The UK’s Conservative Party were accused today of “giving in to terrorists” and risking radicalising more young people by seeking a ban on extremist preachers from university campuses in a coalition row over how to respond to Islamic State. New laws place a duty on institutions to prevent students being drawn into terrorism but the governing parties are split over how it should be implemented in official guidance to educational leaders. Conservative Party chairman Grant Shapps confirmed there was a “difference of opinion” over the guidance to be issued.
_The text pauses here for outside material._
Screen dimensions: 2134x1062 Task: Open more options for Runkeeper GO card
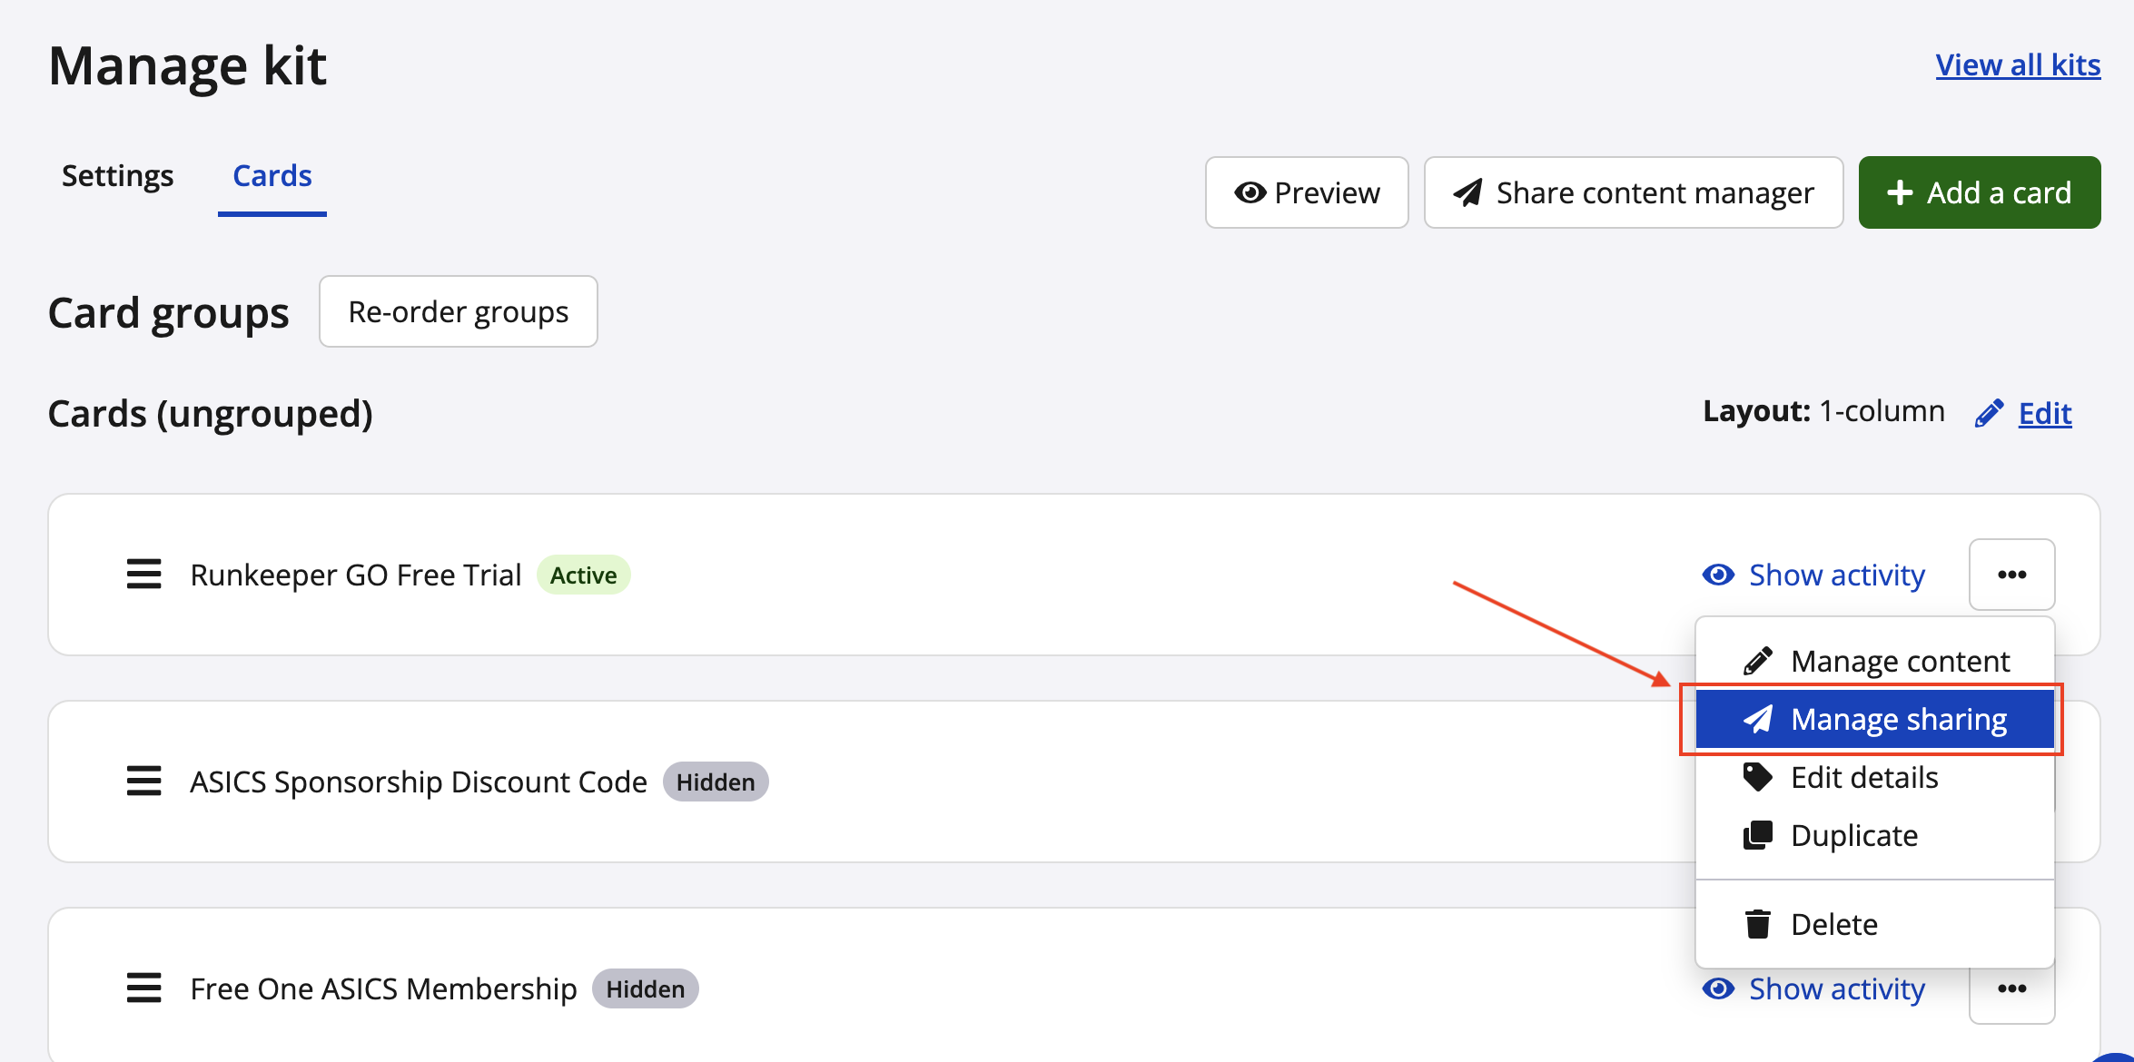click(x=2011, y=575)
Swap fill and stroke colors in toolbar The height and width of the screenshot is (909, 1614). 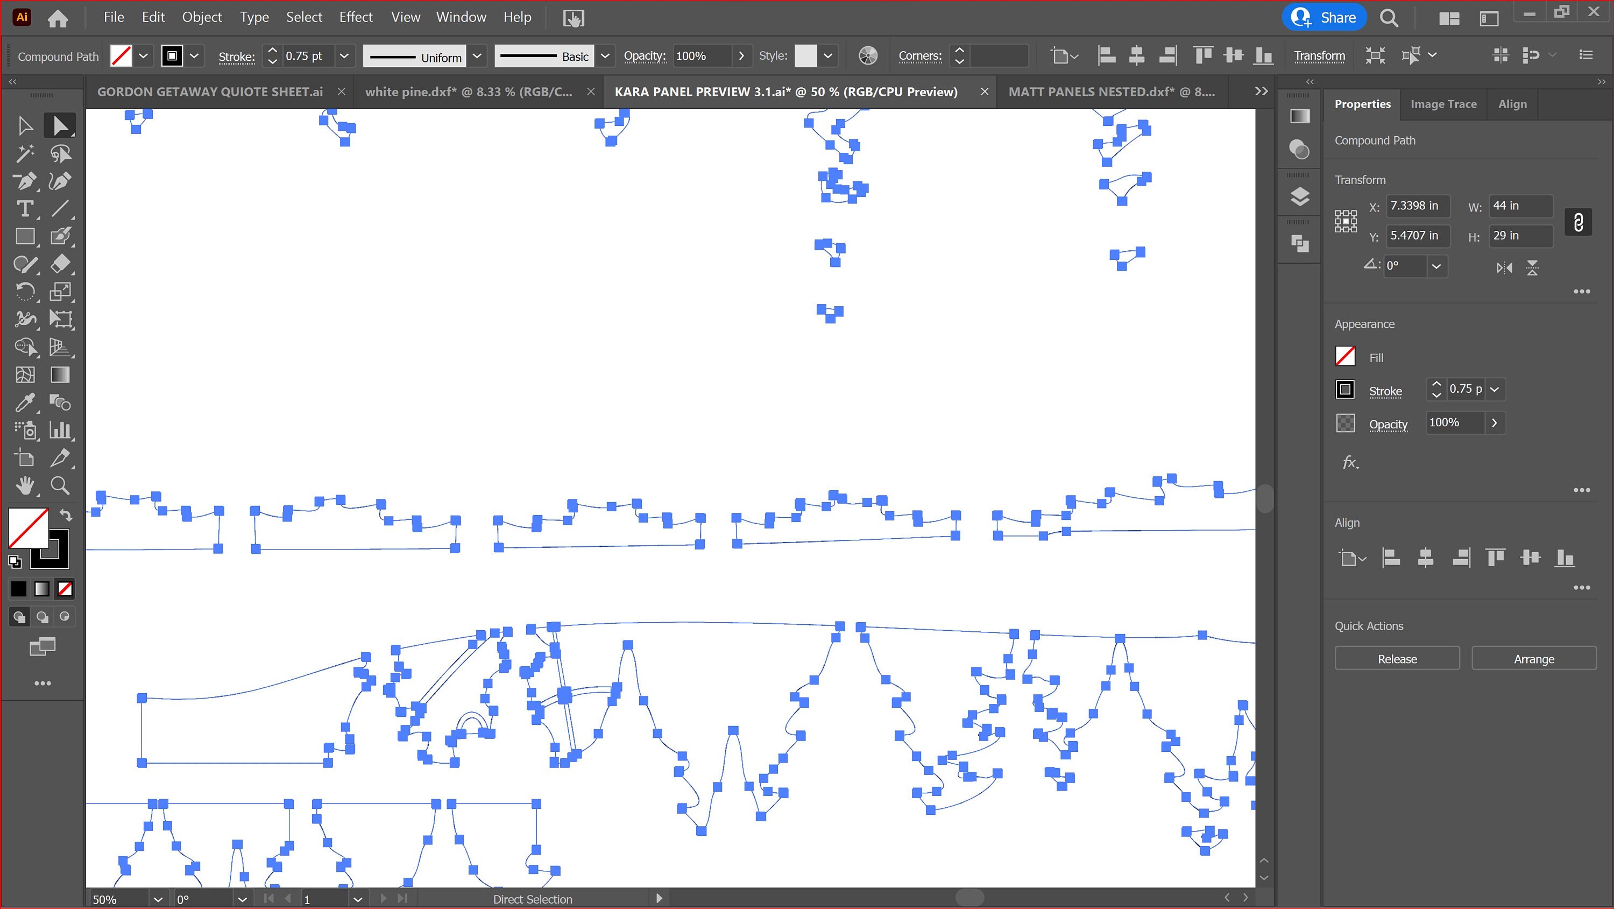pos(66,515)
Vince Cable doesn’t want to do what the Conservatives want to do which is to make sure that on campus we do not have radical preachers saying things which incite violence.
Grant Shapps, Conservative Party chairman
Attention has been focused on efforts to prevent young people being lured into joining terror groups by the unmasking of the Islamic State (IS) executioner known as “Jihadi John” as British computer graduate Mohammed Emwazi. Labour demanded a watchdog investigation into whether a relaxation of the “control order” system for keeping suspects under surveillance had allowed Emwazi and others to slip through the net and join Islamist fighters in Syria and Iraq. But politicians on all sides continued to defend the work of the intelligence services against suggestions MI5 contacts with Emwazi could have contributed to his radicalisation as emails emerged in which he said he feared he was a “dead man walking”.
The phrase ‘extremism’ they are talking about is very, very nebulous, it is unclear, and there is a danger that the Conservatives will clamp down on free speech and that will be giving in to the terrorists. We are not prepared to do that.